Lolita, Lolita, Lolita...



En des temps reculés, on passa une année à travailler sur un thème qui nous avait été soufflé par Gilles Barbedette alors qu'on jouait les stagiaires aux éditions Rivages : "La littérature française dans les romans américains de Vladimir Nabokov". On n'avait jamais lu une ligne de Nabokov, et c'est avec surprise et ravissement que l'on découvrit un auteur selon notre goût (humour, sens du jeu) en même temps qu'une oeuvre irrégulière, mais passionnante et jubilatoire, où la littérature française occupait de fait une place prépondérante - sous forme de citations, d'allusions, d'hommages, d'emprunts, de pastiches, etc. On retrouvait ainsi la trace de Proust, Baudelaire, Balzac, de Chateaubriand et de la Comtesse de Ségur, de Flaubert, Mérimée et Maupassant, et d'autres encore, y compris des auteurs fictifs...
Plus récemment, on avait lu sur un blog érudit où l'on se rend de temps à autre ce billet évoquant un Lolita antérieur à celui de notre cher Vlad, avec des ressemblances troublantes. On avait découvert à cette occasion qu'il existait sur le sujet toute une littérature qui aurait bien fait rigoler Vivian Darkbloom, dont le Feu Pâle moque entre autres certaines élucubrations universitaires. Ne voyait-on pas exhumées de l'oubli des oeuvres aussi impérissables que En villégiature, Lolita (1894) d'Isidore Gès et La Chanson de Lolita (1920) de René Riche ? À notre tour d'entrer dans la danse, puisque le hasard nous a fait tomber sur un petit roman de Myriam Harry, auteure oubliée (on a mis les "e") de livres "exotiques" vieillots, mais pas dénués d'intérêts. Le Premier baiser, daté de 1927 (notre édition, de 1941, dans la collection "Pour oublier la vie" de chez Tallandier, bénéficie d'une jaquette qu'on peut raisonnablement qualifier de kitsch), nous fait suivre les errances exotiques d'une certaine Lolita, venue rejoindre son mari en poste en Syrie et au Liban. On n'a pas lu livre, mais le début, une lettre de son époux à Lolita (elle avait dix-sept ans lors de leur mariage, et il en avait le double...), nous a irrésistiblement fait penser au babillage exalté, gâteux et névrosé de Humbert Humbert.

"Ma chère petite Lolita,
Enfin, enfin, j'ai une maison, une maison, une maison digne de toi, qui te plaira, j'espère, et dans laquelle nous serons heureux.
(...)
Ton arrivée, ô ma Loly jolie, mon stylo en tremble. Ma toute petite enfant ! Ah ! quand je pourrai te soulever dans mes grands bras, te serrer contre mon fidèle coeur !"

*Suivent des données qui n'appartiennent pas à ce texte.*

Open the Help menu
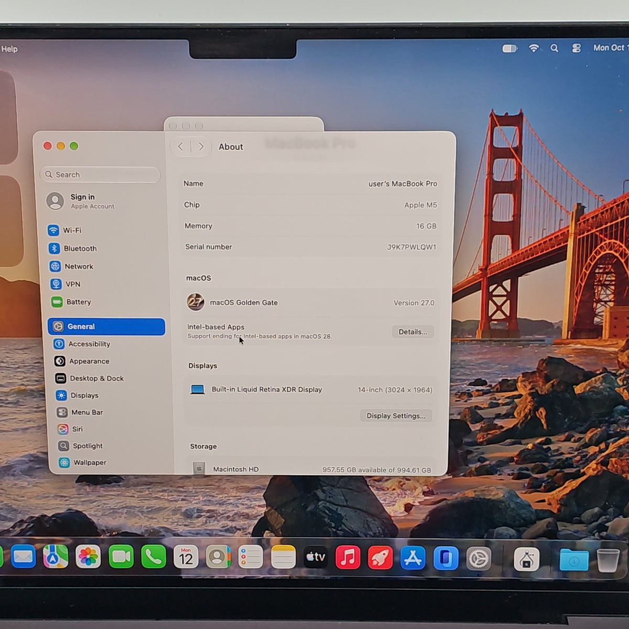coord(9,49)
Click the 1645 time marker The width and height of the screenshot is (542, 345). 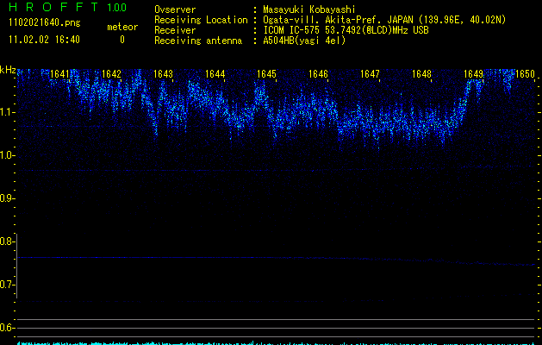266,74
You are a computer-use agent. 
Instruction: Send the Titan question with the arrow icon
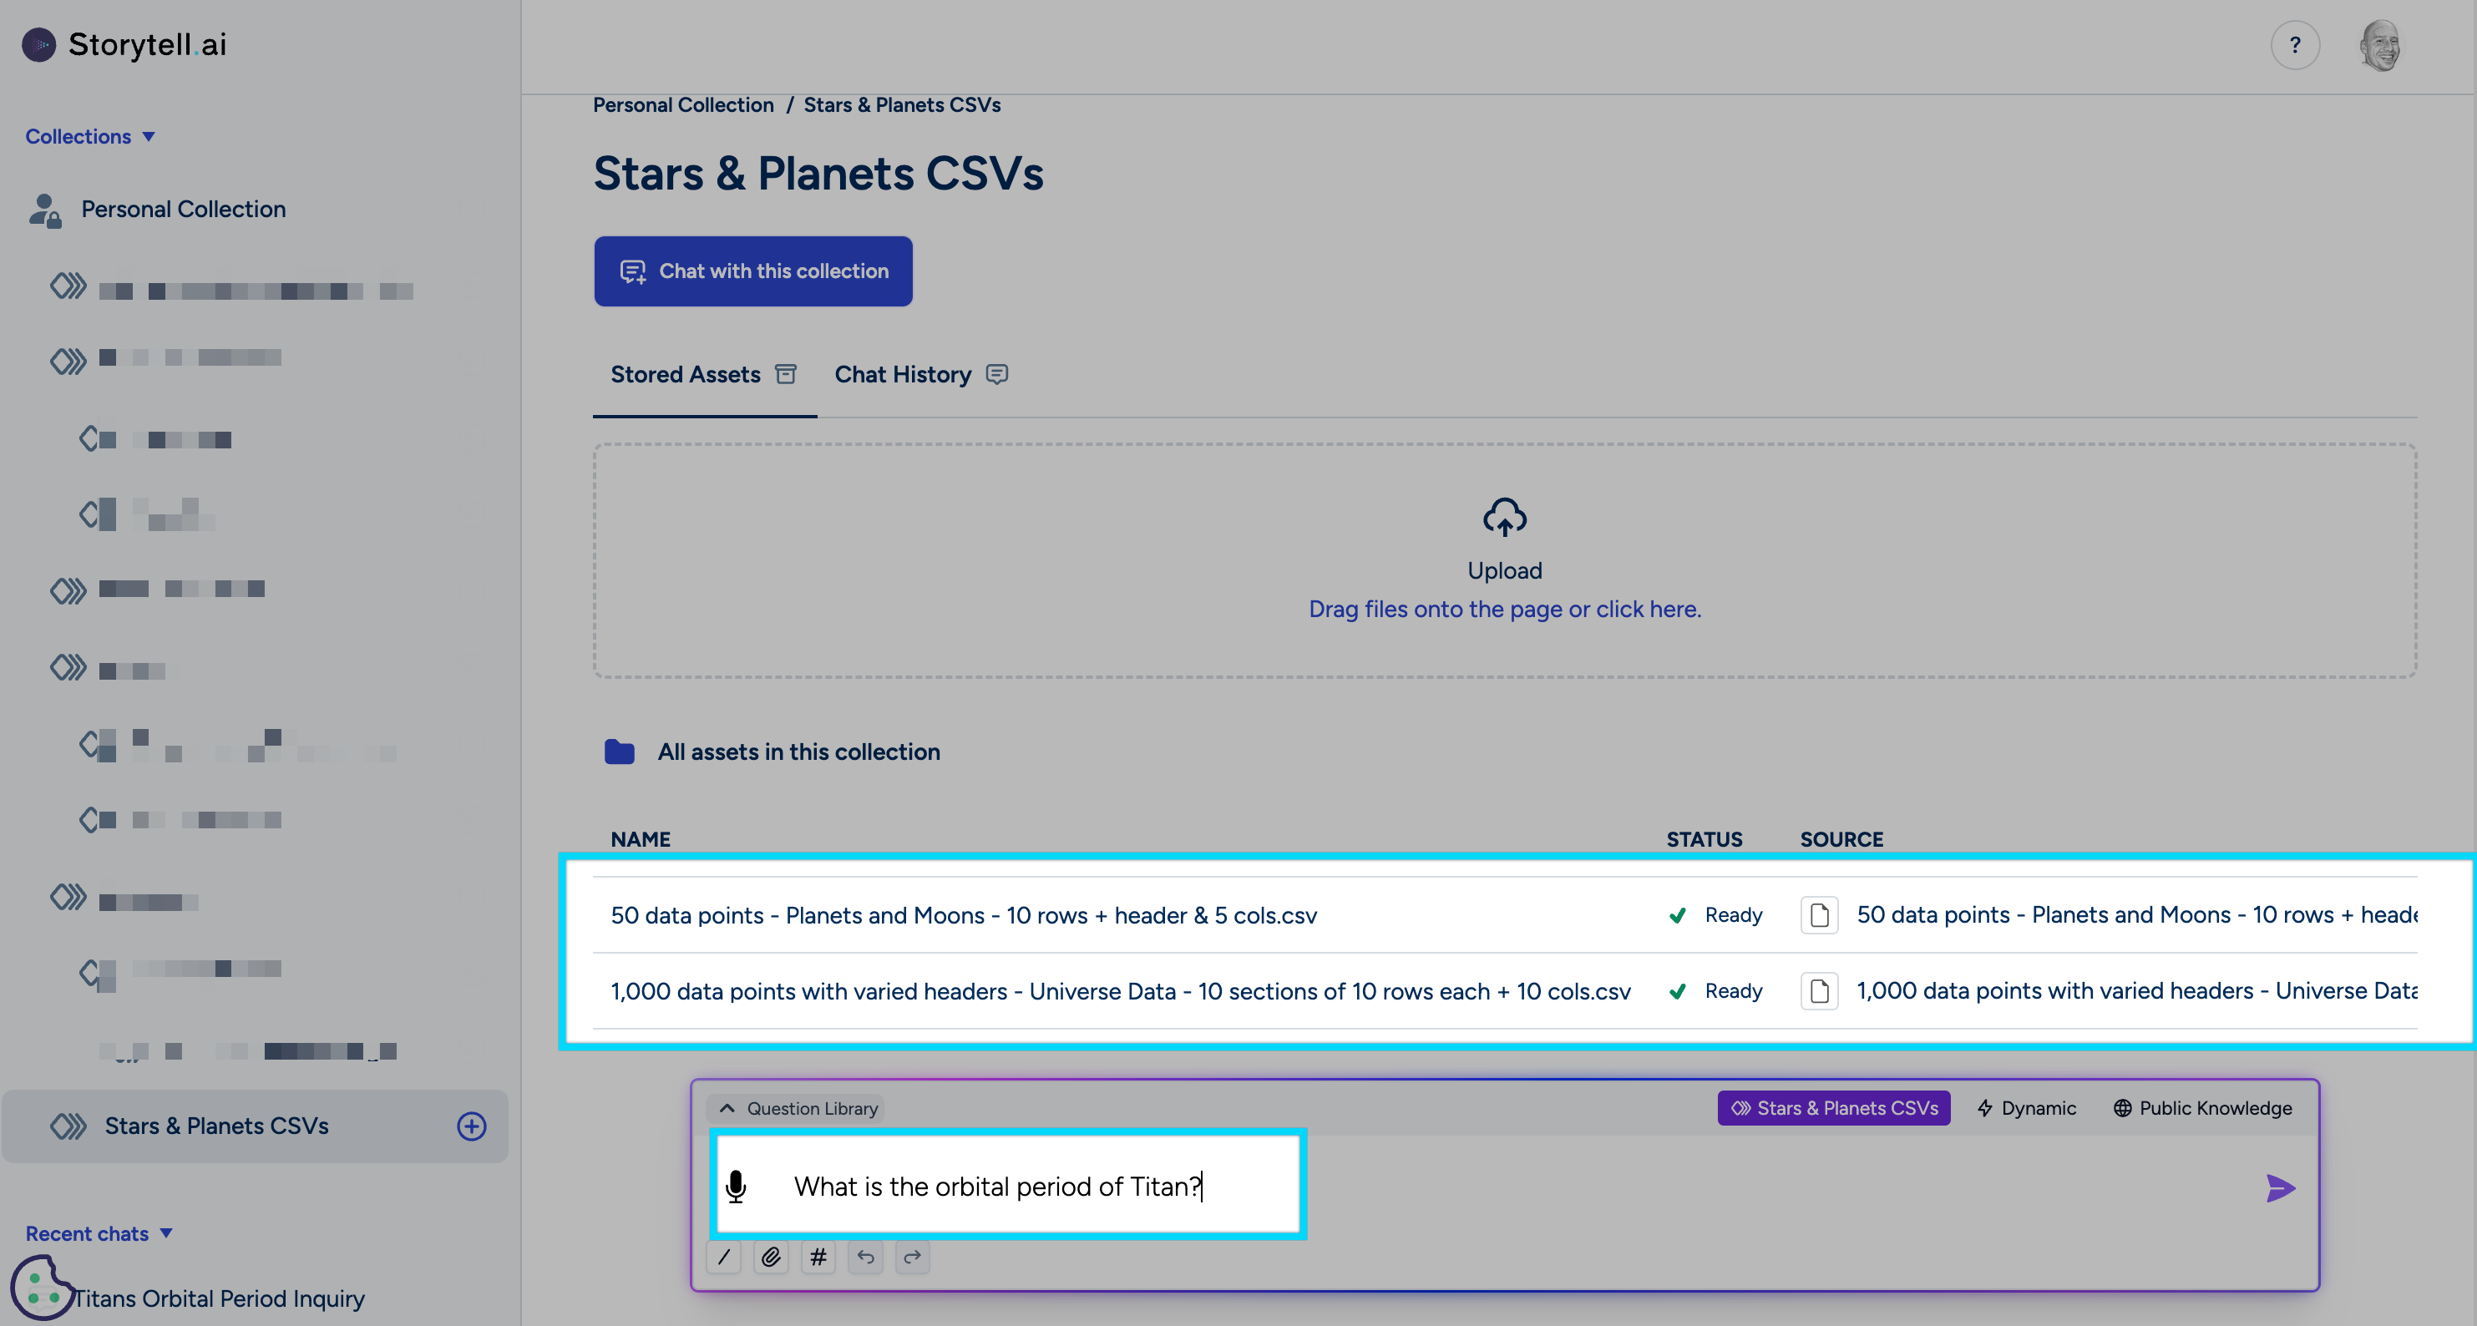point(2280,1188)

Alors, une nouvelle piste pour les chercheurs ?

Et pendant qu'on y est, preuve que les Lolita étaient très en vogue dans les années 20 en France, voici le poème de la page 78 de Stances, instances et inconstances de Pierre Régnier paru en 1926 dans la collection l'Alphabet des Lettres, volume dont on a déjà parlé. Évidemment, ledit poème s'intitule Lolita...


LOLITA

Lolita, tu me plais, parce que tes yeux noirs
Ont le reflet vert clair de la mélancolie
Et parce que tes cils tremblants de jalousie
Ont les franges d'un châle et l'épaisseur d'un soir.

Tu me plais parce que tu n'es pas trop jolie
Et parce que ta bouche a tant de désespoir
Que c'est à peine si l'on peut apercevoir
La fossette imperceptible de la folie.

Tes mains de satin mauve ont un parfum d'amour
Et tes bras sont si las que je voudrais un jour
Les couvrir longuement de baisers égoïstes;

Mais dans une aube d'or couleur de tournesol,
Je voudrais, Lolita, tes doigts nerveux et tristes
Pour déchirer mon cœur d'un coup d'ongle espagnol.

Commentaires

  1. "Lolita est une petite fille ; Lola est en âge de se marier, Dolores a trente ans [...]. Un jour, inspiré par l'amour, je murmurerai : Lola. Et le soir de mes noces, j'aurai Lolita dans mes bras. [...] Pour tout le monde : dona Dolores ; pour moi seul : Lolita. "

    Valéry Larbaud, Jaune Bleu Blanc, 1927.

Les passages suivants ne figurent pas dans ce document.